En tout cas, au regard de l’évolution sur le plan statistique, aux élections locales nous avions 41%, Mary Teuw Niane avait 12% et Yewwi Askan Wi avait 37%. Les chiffres de l’opposition agrégés avec l’appel de Mary Teuw Niane à voter l’opposition faisaient que l’opposition devenait majoritaire. Une question dont nous n’avions pas suffisamment tenu compte dans BBY, en terme de stratégies et en terme de démarches aussi. Parce que je pense que juste après l’élection territoriale, il était encore possible de faire revenir quelqu’un comme Mary Teuw Niane au niveau de la majorité présidentielle. Je me demande d’ailleurs est-ce que l’ensemble des démarches et procédures ont été utilisées pour faire revenir Mary Teuw Niane dans la majorité. Le fait qu’il se soit déterminé à une dizaine de jours des législatives pour appeler à voter l’inter-coalition Yewwi-Wallu, a été décisif pour le basculement du département de Saint-Louis dans l’opposition.
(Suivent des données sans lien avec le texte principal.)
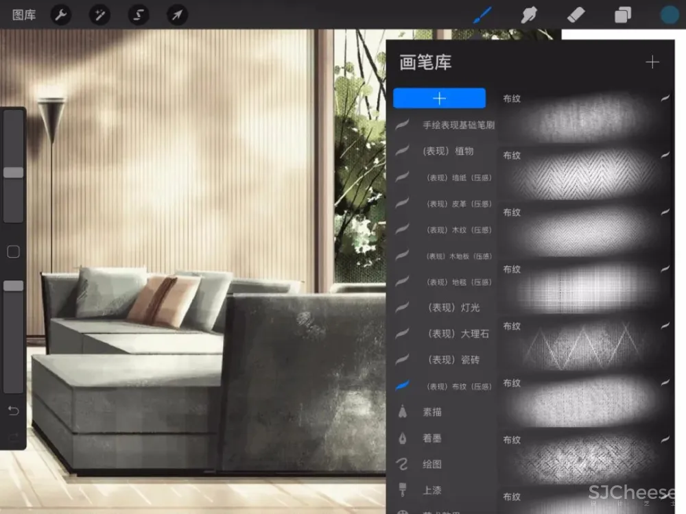686x514 pixels.
Task: Select the (表现) 大理石 brush set
Action: (x=458, y=334)
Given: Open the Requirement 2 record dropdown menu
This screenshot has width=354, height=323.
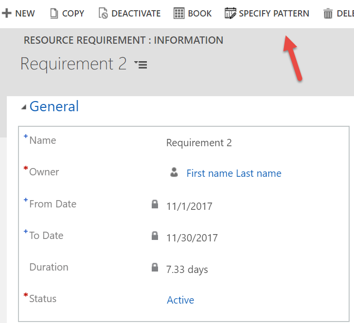Looking at the screenshot, I should point(141,65).
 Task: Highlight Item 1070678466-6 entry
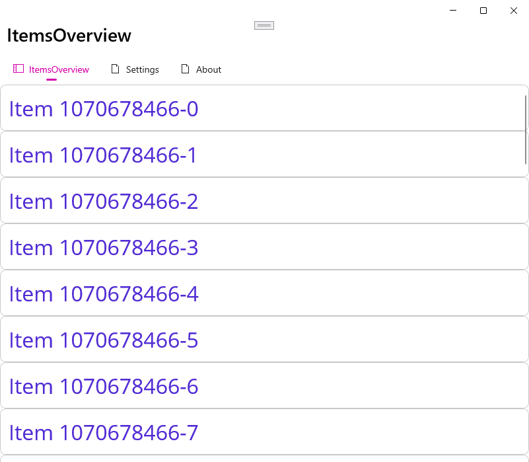tap(264, 386)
Ensuite, il s’y ajoute d’autres affaires qui avaient été soulevées et des dossiers judiciaires qui ont concerné le maire de Saint-Louis vis-à-vis de certains citoyens. 

Quelle lecture faites-vous de la posture de Mary Teuw Niane à la veille des législatives ?
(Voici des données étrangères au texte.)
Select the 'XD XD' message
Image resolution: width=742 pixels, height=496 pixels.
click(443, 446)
Je crois que ce sont des questions de responsabilité individuelle et personnelle. À un moment, il a jugé qu’il ne se retrouvait plus définitivement dans le camp présidentiel, il a commencé par démissionner au niveau de son poste de PCA, et ensuite il a appelé à voter Yewwi, je crois que c’était pour lui de marquer définitivement sa rupture avec la majorité présidentielle,  notamment BBY. 

Saint-Louis a basculé dans l’opposition, quel sort pour Mansour Faye ?

Rires… ça je ne saurais le dire, mais en tout cas, Mansour est le maire de Saint-Louis, donc il continue à exercer ses fonctions et il est le coordinateur au niveau départemental et communal de BBY. De ce point de vue là, il faut tirer les enseignements, faire le bilan de quels ont été les facteurs déterminant de cette défaite et les tirer avec tout le monde. Parce que je pense que aussi au niveau de Saint-Louis, il y a plusieurs forces, mais aussi il y a plusieurs composantes de plusieurs personnalités dans BBY. Et je ne pense pas que le niveau de mobilisation que BBY avait du temps de la présidentielle et des législatives de 2017 soit le même niveau de mobilisation au niveau de BBY. Donc, je pense qu’il y a des problèmes internes au niveau de BBY et dont le bilan doit être tiré par l’ensemble des acteurs concernés, moi y compris. Tirer ce bilan mais aussi faire une analyse froide et lucide de la situation et dégager une stratégie pour en fait inverser la tendance lors de la prochaine présidentielle. 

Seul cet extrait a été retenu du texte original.